### Selected passage:
#####
Loob came to the NHL with the tag of being the "Swedish Wayne Gretzky" after scoring 42 goals and putting up 76 points in 36 games with Farjestad of the Swedish League in 1982-83. He wasn't Gretzky, but he was pretty good, scoring at least 30 goals in each of his first three seasons with the Flames, then bouncing back after a poor season in 1986-87 by becoming the first Swedish-born player to reach the 50-goal mark on the way to a 106-point season in '87-88.
The 28-year-old tapered off somewhat the following season, but still had 27 goals and a career-high 58 assists for 85 points during the regular season -- then added eight goals and 17 points in the playoffs to help the Flames win their first Stanley Cup.
But during the playoffs, he made it known that he wouldn't be back the following fall -- in fact, he turned down a big contract offer from the Flames to delay his return to Sweden. He played seven more seasons with Farjestad and helped Sweden win the gold medal at the 1994 Winter Olympics. Loob's 58 assists and 85 points are the most by any player in his final NHL season.
Final season: 1968-69 (30 goals, 39 assists, 69 points in 76 games)
Wharram was part of Chicago's famed "Scooter Line" in the 1960s, playing on the right side with Stan Mikita in the middle, with Ab McDonald, and later Doug Mohns, on the left. He was a member of the Hawks' 1961 Stanley Cup champs, but didn't blossom as a scorer until three years later, when he fired home 39 goals.
Wharram, one of the NHL's fastest skaters, was coming off a 30-goal season in 1968-69, and the Hawks were among the NHL's best teams when he came to training camp that fall. But on Sept. 16, 1969, Wharram began having chest pains. He was diagnosed with myocarditis, a virus that attacks the muscles of the heart with symptoms similar to a coronary attack.
Though the disease wasn't fatal, the stress of playing hockey made a return out of the question. After sitting out the 1969-70 season, he officially retired in September 1970 after 766 NHL games in which he scored 252 goals and 533 points.
Final season: 1981-82 (25 goals, 39 assists, 64 points in 77 games)
Lambert was a valuable role player on the powerhouse Montreal teams of the 1970s, helping the Canadiens to four straight Stanley Cups and earning a place in franchise lore by scoring the overtime winner against Boston in the 1979 Semifinals.
#####
### Material provided:
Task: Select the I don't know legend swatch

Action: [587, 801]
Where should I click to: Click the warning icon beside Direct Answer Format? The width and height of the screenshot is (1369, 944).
#####
### Requirement 1:
In the hockey text, what illness was Wharram diagnosed with after his chest pains in September 1969?
### Requirement 2:
Return the part of the hockey text from "But during the" up to and including "home 39 goals.".

### Written answer 1:
Myocarditis.

### Written answer 2:
But during the playoffs, he made it known that he wouldn't be back the following fall -- in fact, he turned down a big contract offer from the Flames to delay his return to Sweden. He played seven more seasons with Farjestad and helped Sweden win the gold medal at the 1994 Winter Olympics. Loob's 58 assists and 85 points are the most by any player in his final NHL season.
Final season: 1968-69 (30 goals, 39 assists, 69 points in 76 games)
Wharram was part of Chicago's famed "Scooter Line" in the 1960s, playing on the right side with Stan Mikita in the middle, with Ab McDonald, and later Doug Mohns, on the left. He was a member of the Hawks' 1961 Stanley Cup champs, but didn't blossom as a scorer until three years later, when he fired home 39 goals.